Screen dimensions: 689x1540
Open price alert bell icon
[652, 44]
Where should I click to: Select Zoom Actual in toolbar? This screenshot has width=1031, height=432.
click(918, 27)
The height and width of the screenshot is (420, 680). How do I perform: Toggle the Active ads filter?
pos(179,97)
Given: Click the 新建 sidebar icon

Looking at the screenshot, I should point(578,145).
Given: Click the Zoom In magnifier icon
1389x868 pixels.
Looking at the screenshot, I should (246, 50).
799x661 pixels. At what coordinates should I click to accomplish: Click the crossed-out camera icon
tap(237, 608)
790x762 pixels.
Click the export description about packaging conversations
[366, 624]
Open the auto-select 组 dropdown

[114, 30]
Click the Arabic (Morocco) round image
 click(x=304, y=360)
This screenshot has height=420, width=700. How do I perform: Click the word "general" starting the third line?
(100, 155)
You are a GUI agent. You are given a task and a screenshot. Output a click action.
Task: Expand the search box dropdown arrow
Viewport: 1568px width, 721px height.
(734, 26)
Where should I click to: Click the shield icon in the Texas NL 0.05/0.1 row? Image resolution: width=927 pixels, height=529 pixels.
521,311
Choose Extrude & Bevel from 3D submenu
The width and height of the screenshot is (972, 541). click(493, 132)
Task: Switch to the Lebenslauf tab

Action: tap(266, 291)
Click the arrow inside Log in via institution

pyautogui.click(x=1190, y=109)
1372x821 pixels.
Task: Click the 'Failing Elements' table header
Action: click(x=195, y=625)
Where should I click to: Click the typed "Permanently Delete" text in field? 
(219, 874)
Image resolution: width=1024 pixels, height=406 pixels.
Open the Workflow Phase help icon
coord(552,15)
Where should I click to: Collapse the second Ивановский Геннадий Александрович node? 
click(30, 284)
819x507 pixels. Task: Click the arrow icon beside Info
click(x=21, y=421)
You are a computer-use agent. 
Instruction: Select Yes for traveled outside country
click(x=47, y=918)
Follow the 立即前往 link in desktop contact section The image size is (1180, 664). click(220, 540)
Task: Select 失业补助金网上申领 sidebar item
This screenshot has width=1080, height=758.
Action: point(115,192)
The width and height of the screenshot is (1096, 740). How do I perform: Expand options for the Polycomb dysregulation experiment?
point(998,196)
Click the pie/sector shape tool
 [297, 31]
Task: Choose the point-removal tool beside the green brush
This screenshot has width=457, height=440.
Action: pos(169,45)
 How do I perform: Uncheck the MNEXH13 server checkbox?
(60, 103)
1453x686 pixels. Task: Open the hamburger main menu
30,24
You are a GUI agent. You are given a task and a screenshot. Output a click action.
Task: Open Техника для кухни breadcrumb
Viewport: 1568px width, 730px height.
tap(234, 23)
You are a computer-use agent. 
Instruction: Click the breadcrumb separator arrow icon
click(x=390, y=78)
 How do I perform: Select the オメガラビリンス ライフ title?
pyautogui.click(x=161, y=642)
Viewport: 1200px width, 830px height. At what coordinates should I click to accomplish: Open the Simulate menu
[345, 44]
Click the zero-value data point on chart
+---+
Line by line, output the records exactly as given.

Response area:
Screen dimensions: 689x1540
Open price alert bell icon
[652, 44]
Where should I click to: Select Zoom Actual in toolbar? This screenshot has width=1031, height=432.
click(918, 27)
The height and width of the screenshot is (420, 680). How do I perform: Toggle the Active ads filter?
pos(179,97)
Given: Click the 新建 sidebar icon

Looking at the screenshot, I should point(578,145).
Given: Click the Zoom In magnifier icon
1389x868 pixels.
Looking at the screenshot, I should (246, 50).
799x661 pixels. At what coordinates should I click to accomplish: Click the crossed-out camera icon
tap(237, 608)
790x762 pixels.
Click the export description about packaging conversations
[366, 624]
Open the auto-select 组 dropdown

[114, 30]
Click the Arabic (Morocco) round image
 click(x=304, y=360)
This screenshot has height=420, width=700. How do I perform: Click the word "general" starting the third line?
(100, 155)
You are a GUI agent. You are given a task and a screenshot. Output a click action.
Task: Expand the search box dropdown arrow
Viewport: 1568px width, 721px height.
(734, 26)
Where should I click to: Click the shield icon in the Texas NL 0.05/0.1 row? Image resolution: width=927 pixels, height=529 pixels.
521,311
Choose Extrude & Bevel from 3D submenu
The width and height of the screenshot is (972, 541). click(493, 132)
Task: Switch to the Lebenslauf tab

Action: tap(266, 291)
Click the arrow inside Log in via institution

pyautogui.click(x=1190, y=109)
1372x821 pixels.
Task: Click the 'Failing Elements' table header
Action: click(x=195, y=625)
Where should I click to: Click the typed "Permanently Delete" text in field? 
(219, 874)
Image resolution: width=1024 pixels, height=406 pixels.
Open the Workflow Phase help icon
coord(552,15)
Where should I click to: Collapse the second Ивановский Геннадий Александрович node? 
click(30, 284)
819x507 pixels. Task: Click the arrow icon beside Info
click(x=21, y=421)
You are a computer-use agent. 
Instruction: Select Yes for traveled outside country
click(x=47, y=918)
Follow the 立即前往 link in desktop contact section The image size is (1180, 664). click(220, 540)
Task: Select 失业补助金网上申领 sidebar item
This screenshot has width=1080, height=758.
Action: point(115,192)
The width and height of the screenshot is (1096, 740). How do I perform: Expand options for the Polycomb dysregulation experiment?
point(998,196)
Click the pie/sector shape tool
 [297, 31]
Task: Choose the point-removal tool beside the green brush
This screenshot has width=457, height=440.
Action: pos(169,45)
 How do I perform: Uncheck the MNEXH13 server checkbox?
(60, 103)
1453x686 pixels. Task: Open the hamburger main menu
30,24
You are a GUI agent. You are given a task and a screenshot. Output a click action.
Task: Open Техника для кухни breadcrumb
Viewport: 1568px width, 730px height.
tap(234, 23)
You are a computer-use agent. 
Instruction: Click the breadcrumb separator arrow icon
click(x=390, y=78)
 How do I perform: Select the オメガラビリンス ライフ title?
pyautogui.click(x=161, y=642)
Viewport: 1200px width, 830px height. At what coordinates should I click to accomplish: Open the Simulate menu
[345, 44]
Click the zero-value data point on chart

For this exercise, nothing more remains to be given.